Example of Using the Actual Cost Method
This example illustrates how the cost processor uses the actual cost method to cost: inventory receipts, cost of goods sold, and the value of beginning and ending inventory.
Scenario
A restaurant business receives two shipments of raw material for a total of 25 units, and a sales order of 12 units.

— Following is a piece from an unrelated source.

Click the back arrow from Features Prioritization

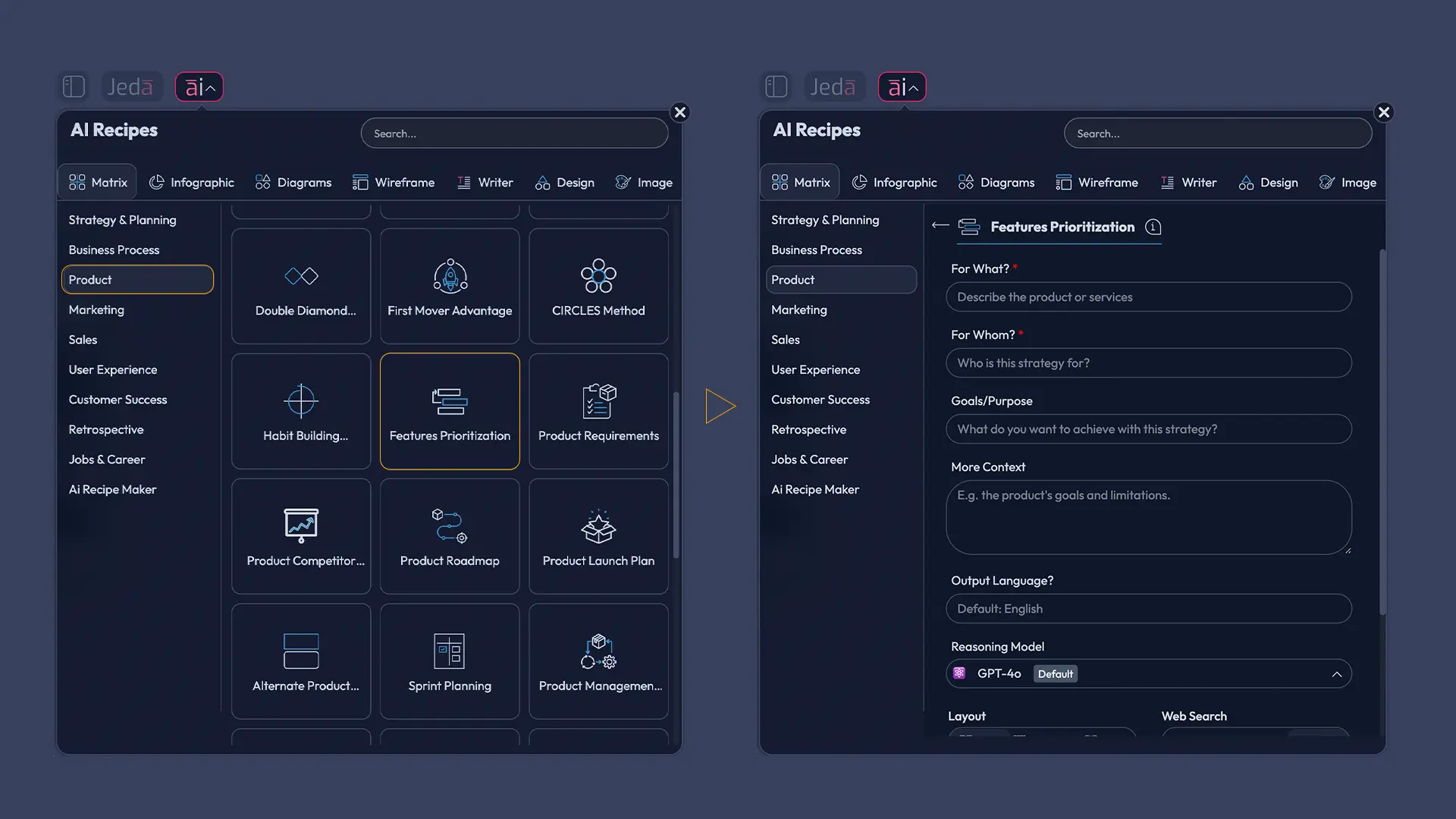(x=940, y=225)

The unit is defined as a sandwich, and the raw material is defined as sandwich food ingredients.
Transaction Details
The business needs to calculate:
-
Overhead absorption on the two receipts.
-
The value of beginning and ending inventory, including raw materials and overhead absorption.
-
Cost of good sold.
Analysis
Following are the details for two receipts of raw materials:
Receipt ID |
Inventory Value |
---|---|
Receipt #1 |
10 * $10 = $100 |
Receipt #2 |
15 * $12 = $180 |
The cost processor calculates overhead absorption for the two receipts as follows:
Receipt ID |
Overhead Absorption |
---|---|
Receipt #1 |
Labor: $5 Facility: $3 |
Receipt #2 |
Labor: $8 Facility: $7 |
Resulting Accounting Distributions
The distribution processor generates the following accounting entries:
Event |
Accounting Entry |
---|---|
Receipt #1: 10 units raw material |
Dr Inventory-Raw Material $100 Cr Receiving $100 |
Receipt #1: overhead |
Dr Inventory-Labor $5 Dr Inventory-Facility $3 Cr Overhead Absorption $8 |
Receipt #2: 15 units raw material |
Dr Inventory-Raw Material $180 Cr Receiving $180 |
Receipt #2: overhead |
Dr Inventory-Labor $8 Dr Inventory-Facility $7 Dr Overhead Absorption $15 |
COGS for 12 units (10 * $108/10) + (2 * $195/15) |
Dr COGS $134 Cr Inventory $134 |
The beginning inventory is 25 units valued at: 10 * $10.8 + 15 * $13 = $303.
The ending inventory is 13 units valued at: 13 * $13 = $169.